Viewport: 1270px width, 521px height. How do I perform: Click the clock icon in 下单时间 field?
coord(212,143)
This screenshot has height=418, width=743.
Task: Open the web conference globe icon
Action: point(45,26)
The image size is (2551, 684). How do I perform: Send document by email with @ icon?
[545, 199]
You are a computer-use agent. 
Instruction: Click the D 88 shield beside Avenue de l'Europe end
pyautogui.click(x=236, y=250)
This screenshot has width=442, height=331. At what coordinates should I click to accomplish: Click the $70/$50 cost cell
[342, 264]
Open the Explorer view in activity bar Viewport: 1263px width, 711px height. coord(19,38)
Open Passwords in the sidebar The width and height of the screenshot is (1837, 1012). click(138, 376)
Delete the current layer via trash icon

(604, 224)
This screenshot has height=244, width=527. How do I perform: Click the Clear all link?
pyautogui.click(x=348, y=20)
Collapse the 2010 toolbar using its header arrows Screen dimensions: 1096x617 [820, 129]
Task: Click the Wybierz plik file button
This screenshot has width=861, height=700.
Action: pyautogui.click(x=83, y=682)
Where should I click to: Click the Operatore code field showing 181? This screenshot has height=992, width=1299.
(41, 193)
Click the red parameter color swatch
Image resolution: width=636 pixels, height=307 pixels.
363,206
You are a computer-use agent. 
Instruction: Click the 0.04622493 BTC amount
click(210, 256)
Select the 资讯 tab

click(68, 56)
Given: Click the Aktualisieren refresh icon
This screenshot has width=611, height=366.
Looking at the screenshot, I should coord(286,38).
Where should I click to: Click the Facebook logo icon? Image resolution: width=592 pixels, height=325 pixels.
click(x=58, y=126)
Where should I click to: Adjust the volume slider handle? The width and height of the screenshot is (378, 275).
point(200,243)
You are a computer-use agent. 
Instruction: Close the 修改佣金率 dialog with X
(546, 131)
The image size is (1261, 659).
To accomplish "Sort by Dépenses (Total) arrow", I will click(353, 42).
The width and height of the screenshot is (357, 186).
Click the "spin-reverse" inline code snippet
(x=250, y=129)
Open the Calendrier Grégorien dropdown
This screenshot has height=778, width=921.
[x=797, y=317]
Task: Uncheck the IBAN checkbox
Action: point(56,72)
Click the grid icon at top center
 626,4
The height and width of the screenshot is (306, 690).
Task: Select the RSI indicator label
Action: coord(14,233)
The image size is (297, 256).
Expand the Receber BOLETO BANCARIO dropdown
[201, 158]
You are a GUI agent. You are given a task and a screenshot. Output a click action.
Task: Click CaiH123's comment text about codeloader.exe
========================
→ EXERCISE REQUIREMENTS: Output the entire listing above exactly, keeping each line as it is.

→ RESPONSE TO THIS EXERCISE:
Viewport: 1270px width, 521px height. How do I perform: Click the clock icon in 下单时间 field?
coord(212,143)
This screenshot has height=418, width=743.
Task: Open the web conference globe icon
Action: point(45,26)
The image size is (2551, 684). How do I perform: Send document by email with @ icon?
[545, 199]
You are a computer-use agent. 
Instruction: Click the D 88 shield beside Avenue de l'Europe end
pyautogui.click(x=236, y=250)
This screenshot has width=442, height=331. At what coordinates should I click to accomplish: Click the $70/$50 cost cell
[342, 264]
Open the Explorer view in activity bar Viewport: 1263px width, 711px height. coord(19,38)
Open Passwords in the sidebar The width and height of the screenshot is (1837, 1012). click(138, 376)
Delete the current layer via trash icon

(604, 224)
This screenshot has height=244, width=527. How do I perform: Click the Clear all link?
pyautogui.click(x=348, y=20)
Collapse the 2010 toolbar using its header arrows Screen dimensions: 1096x617 [820, 129]
Task: Click the Wybierz plik file button
This screenshot has width=861, height=700.
Action: pyautogui.click(x=83, y=682)
Where should I click to: Click the Operatore code field showing 181? This screenshot has height=992, width=1299.
(41, 193)
Click the red parameter color swatch
Image resolution: width=636 pixels, height=307 pixels.
363,206
You are a computer-use agent. 
Instruction: Click the 0.04622493 BTC amount
click(210, 256)
Select the 资讯 tab

click(68, 56)
Given: Click the Aktualisieren refresh icon
This screenshot has width=611, height=366.
Looking at the screenshot, I should coord(286,38).
Where should I click to: Click the Facebook logo icon? Image resolution: width=592 pixels, height=325 pixels.
click(x=58, y=126)
Where should I click to: Adjust the volume slider handle? The width and height of the screenshot is (378, 275).
point(200,243)
You are a computer-use agent. 
Instruction: Close the 修改佣金率 dialog with X
(546, 131)
The image size is (1261, 659).
To accomplish "Sort by Dépenses (Total) arrow", I will click(353, 42).
The width and height of the screenshot is (357, 186).
Click the "spin-reverse" inline code snippet
(x=250, y=129)
Open the Calendrier Grégorien dropdown
This screenshot has height=778, width=921.
[x=797, y=317]
Task: Uncheck the IBAN checkbox
Action: point(56,72)
Click the grid icon at top center
 626,4
The height and width of the screenshot is (306, 690).
Task: Select the RSI indicator label
Action: coord(14,233)
The image size is (297, 256).
Expand the Receber BOLETO BANCARIO dropdown
[201, 158]
You are a GUI agent. You are given a task and a screenshot. Output a click action.
Task: Click CaiH123's comment text about codeloader.exe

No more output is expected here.